Biti is the MDC-T's secretary general and widely seen as one of the former opposition party's chief strategists. The combative finance minister is also among MDC-T cadres seen as potential leader of the party should Tsvangirai one day step fown from his position as president."
Right - first of all, because the think-tank is London based, Mugabe will ridicule the idea of a conspiracy. He is very good at dreaming up conspiracies against himself, but refutes the idea that he and his party are intent on framing anyone in another party.
Secondly, why is it that writers insist of labelling the MDC-T as the 'former opposition party'. If they are not the opposition, then who are they. I will tell you - they are the party of choice, the political party that were given, by virtue of the March 2008 poll, the popular mandate to lead Zimbabwe.
Just as describing ZANU PF as the 'former ruling party' may be the correct terminology, but it fails to describe the situation as it truly stands. They may be the 'former' ruling party but they refuse to hand power to those who won the election and continuously come up with plans to subvert the wants and requirements of the Zimbabwean population.
"There are already rumours that the security forces' dirty tricks departments are beavering away to bring criminal charges -possibly of a financial nature - against him, the thin-tank said in its latest report. The plan is to bring charges of financial embezzlement or misappropriation against Biti and incarcerate the MDC-T virual second-in-command without trial for a long time and then release him towards the elections.

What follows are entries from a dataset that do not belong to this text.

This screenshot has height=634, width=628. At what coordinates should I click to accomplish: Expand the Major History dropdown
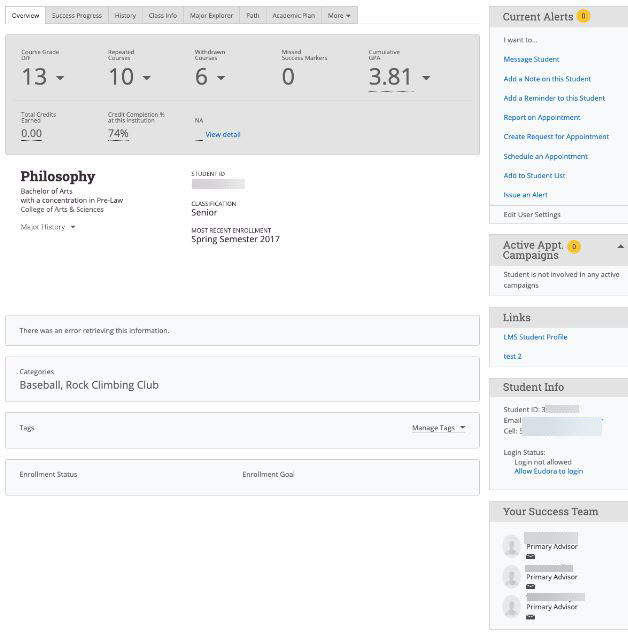72,227
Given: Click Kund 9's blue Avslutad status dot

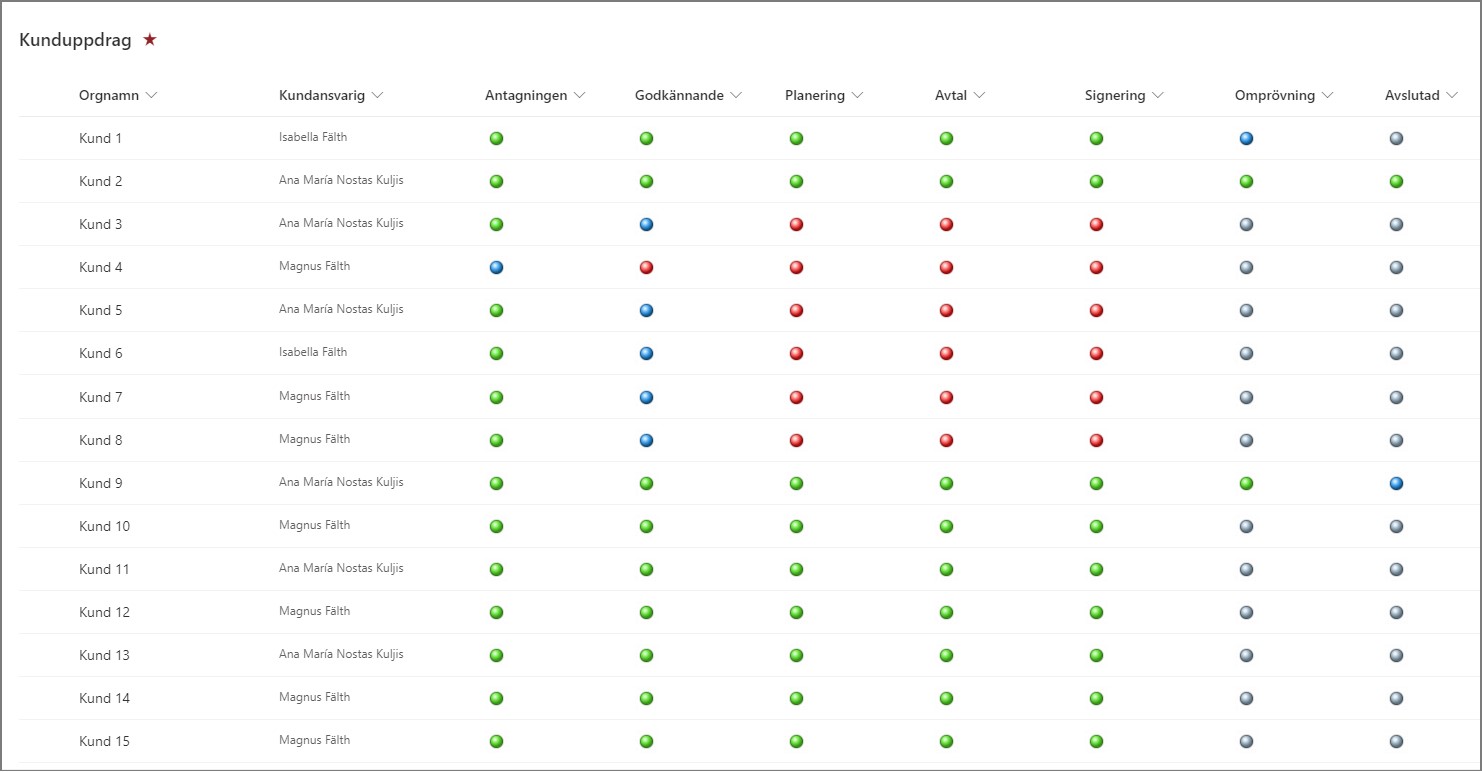Looking at the screenshot, I should coord(1396,483).
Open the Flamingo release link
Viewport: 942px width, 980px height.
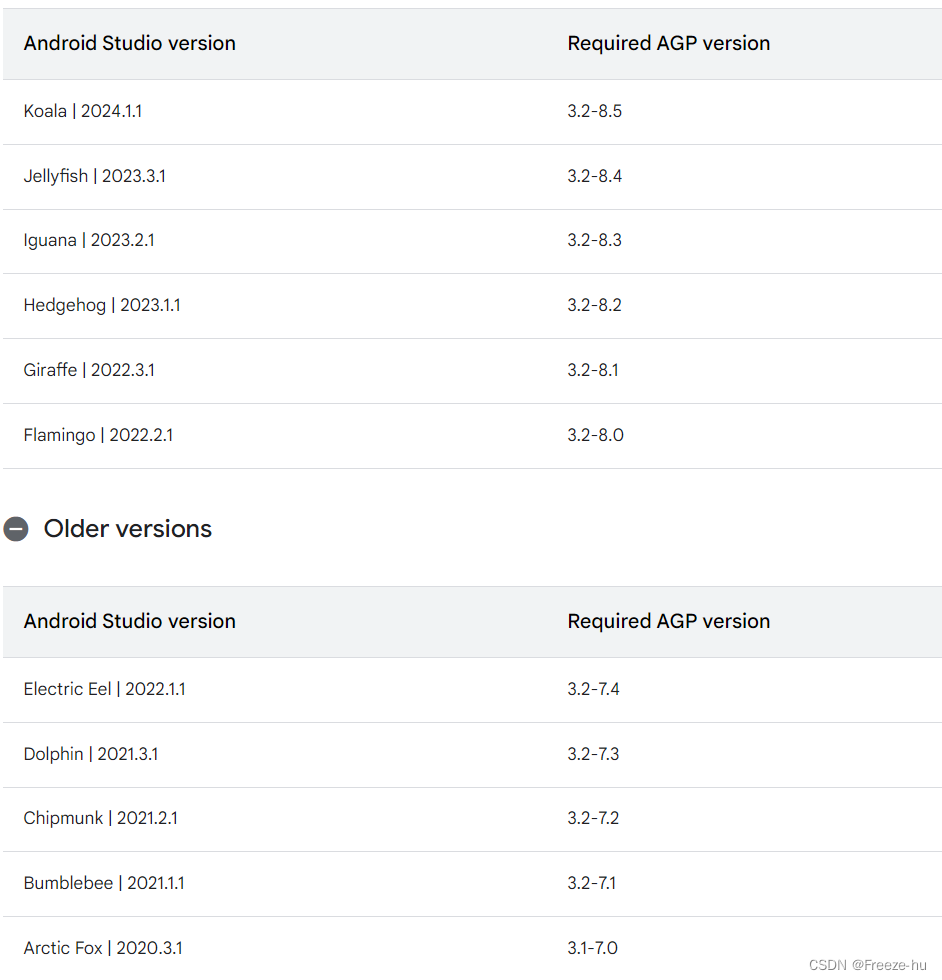point(59,435)
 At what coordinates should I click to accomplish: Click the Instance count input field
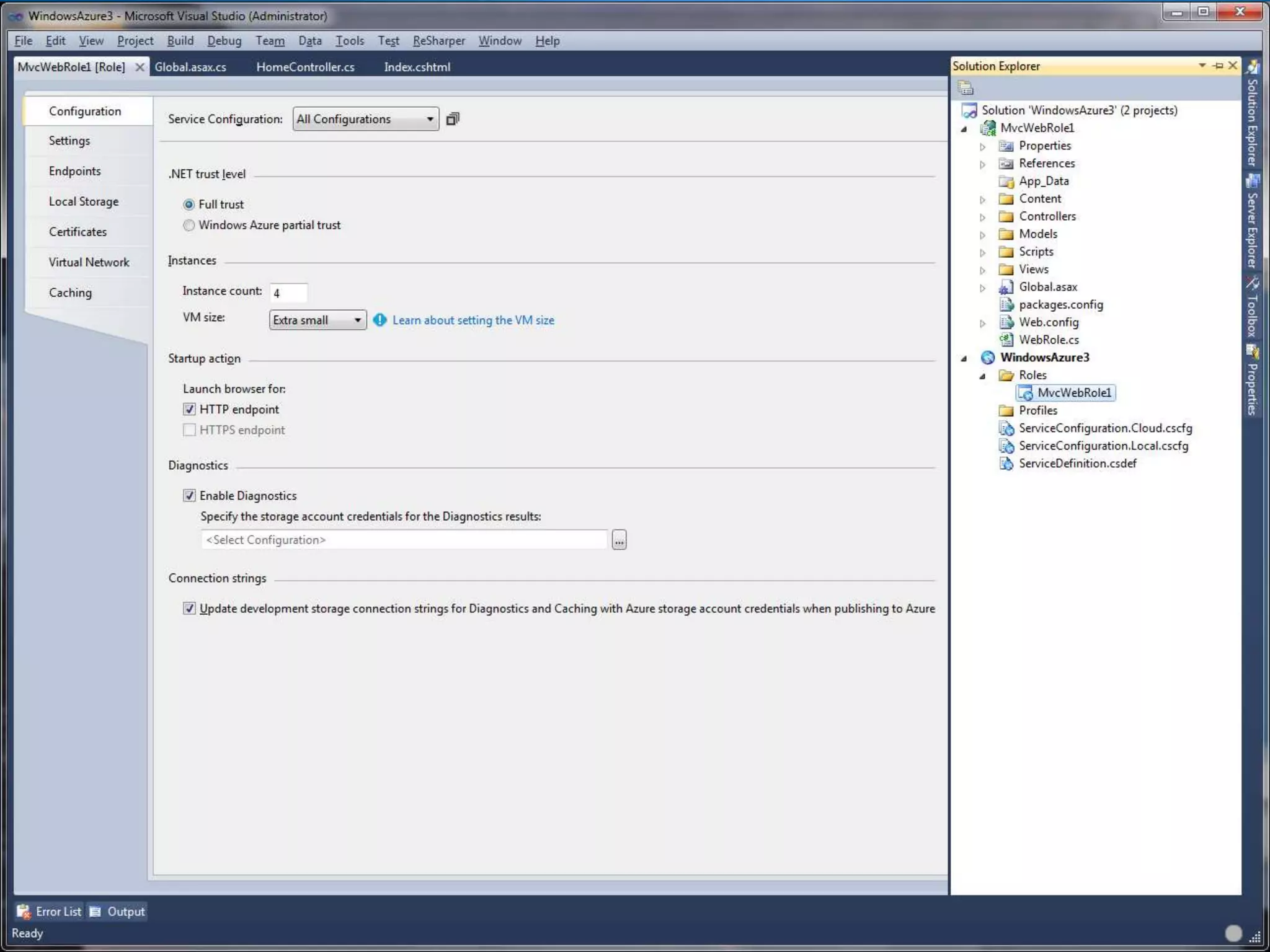pos(288,293)
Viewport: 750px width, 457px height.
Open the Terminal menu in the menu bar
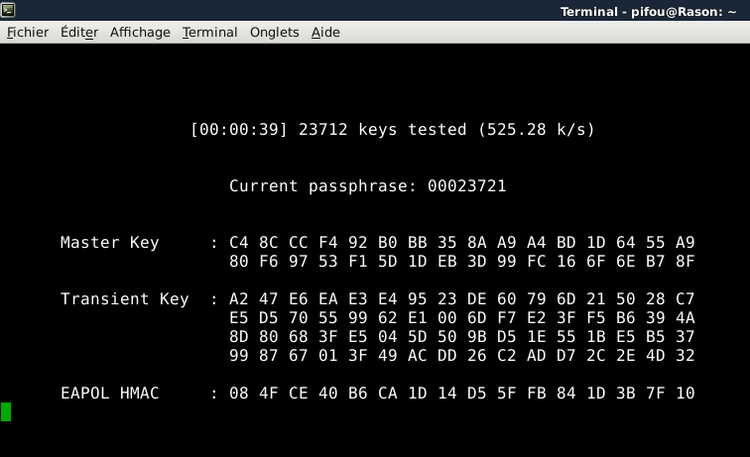[x=210, y=32]
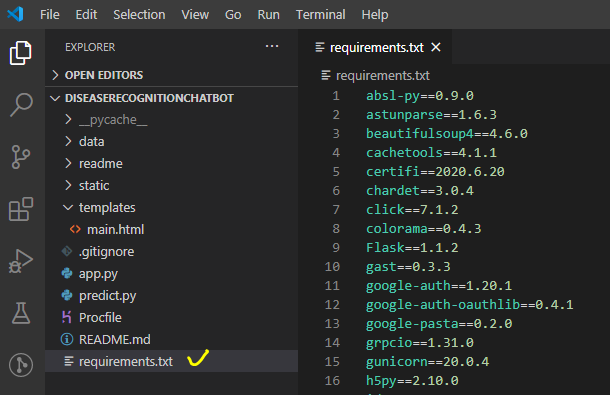Open the Run and Debug view icon
Image resolution: width=610 pixels, height=395 pixels.
21,261
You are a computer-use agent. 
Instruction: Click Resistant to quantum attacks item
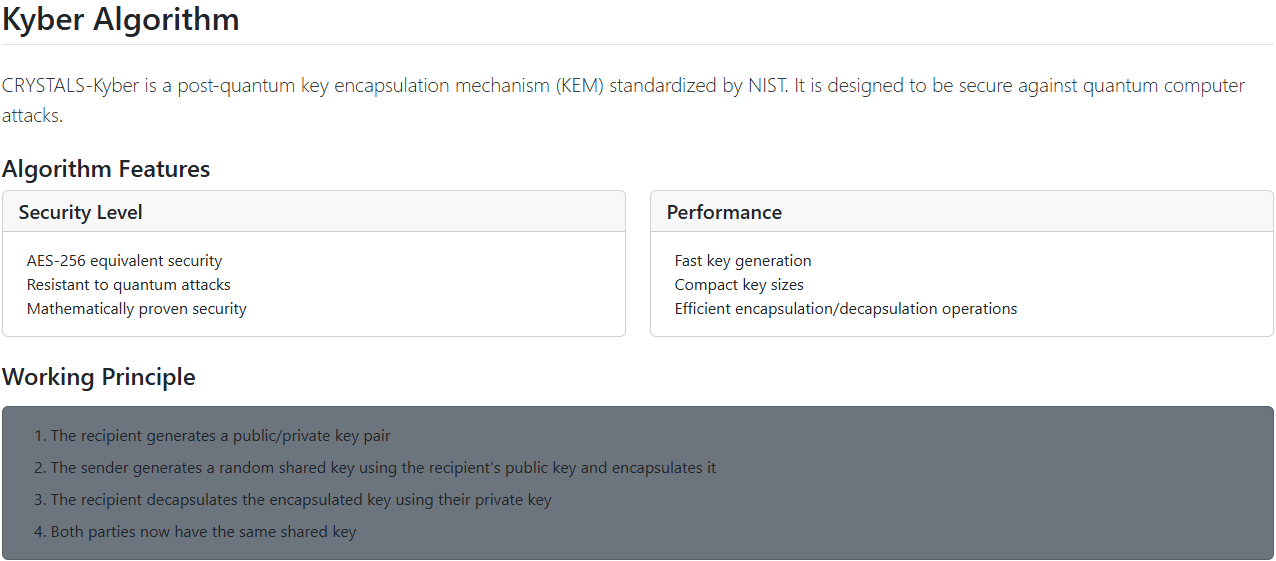[128, 285]

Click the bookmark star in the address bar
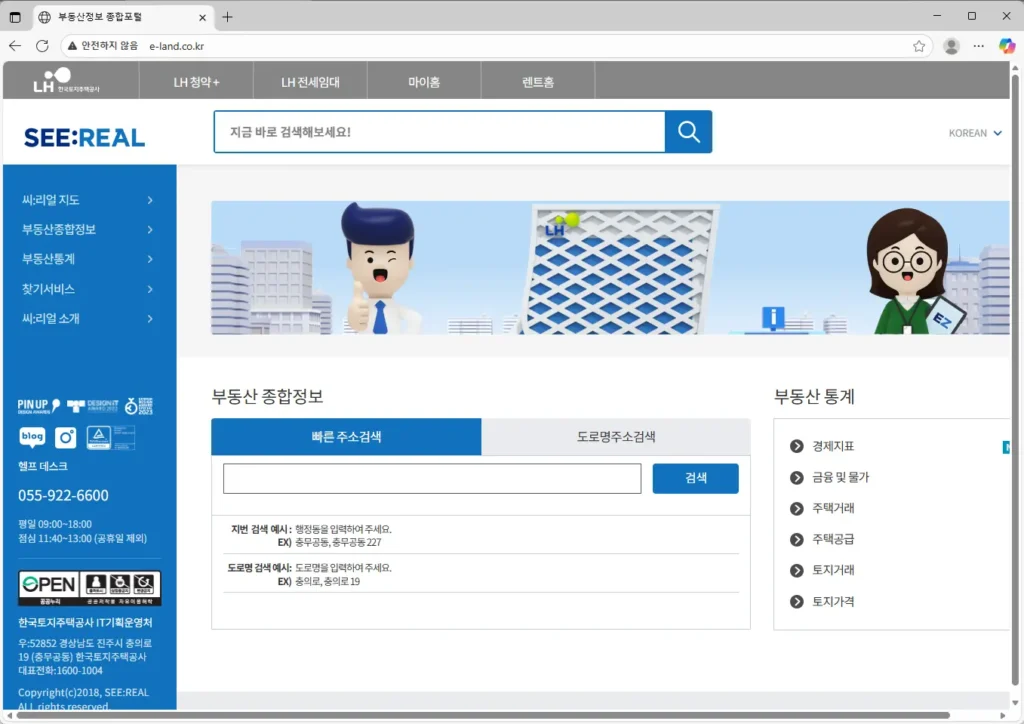[x=918, y=45]
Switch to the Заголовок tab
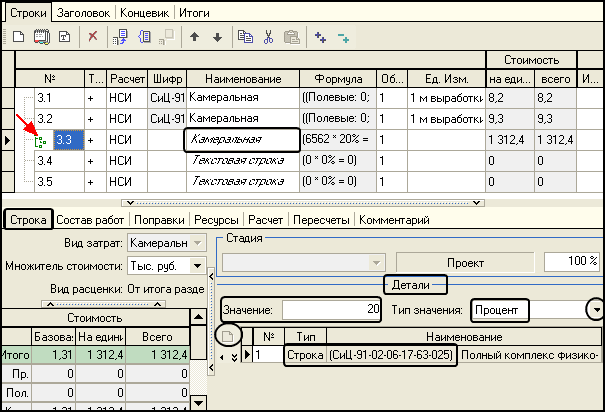The image size is (605, 412). [84, 13]
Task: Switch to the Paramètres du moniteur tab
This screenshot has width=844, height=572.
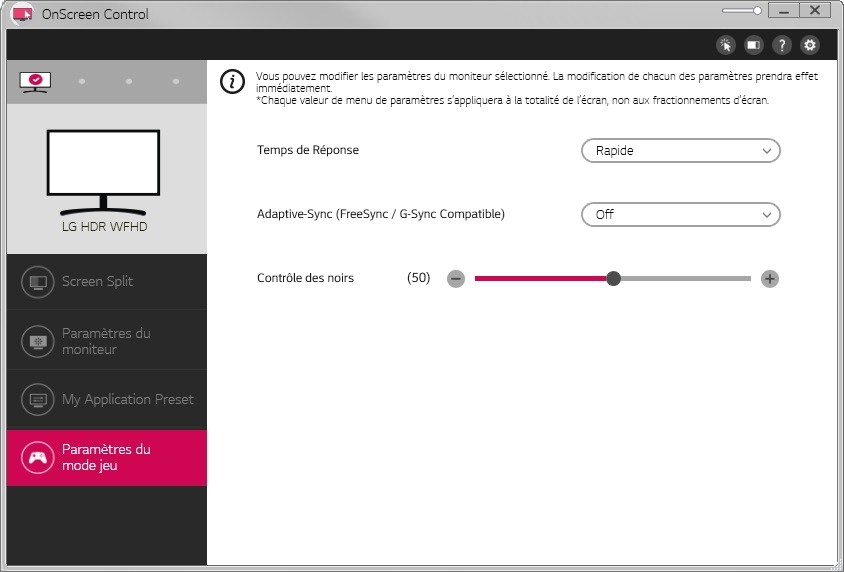Action: [x=106, y=341]
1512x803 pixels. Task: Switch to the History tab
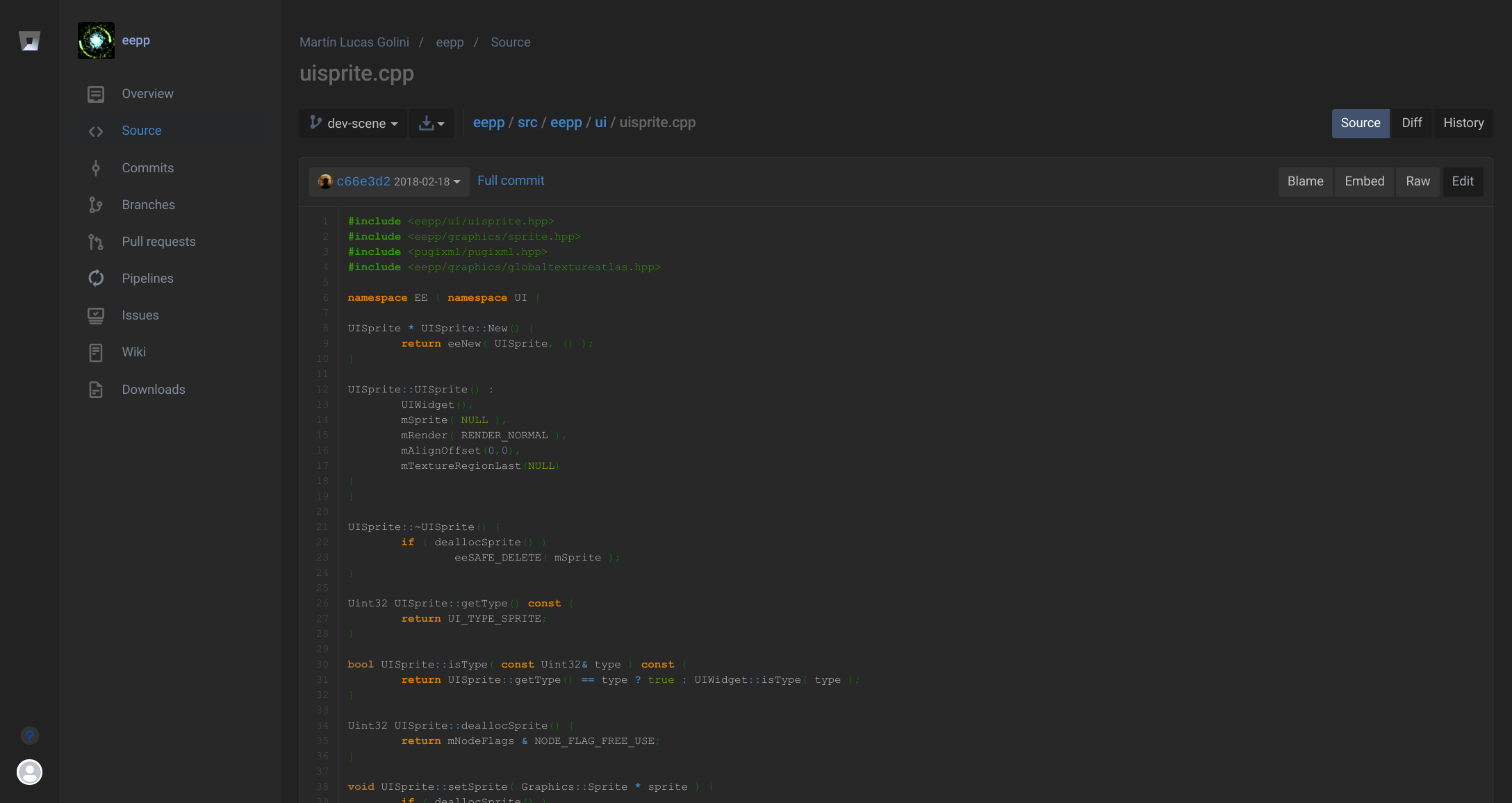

"As Tsvangirai's treason trial showed, the charges do not have to be believable, their mere existence distracts attention and detracts from the political effectiveness of the accused," observed Africa Confidential. Tsvangirai was cleared of an attempt to assassinate President Robert Mugabe by High Court judge Paddington Garwe in 2006 following a sensational three-year-long treason trial that attracted world attention."
Mugabe has played this game before... and somehow gets away with it.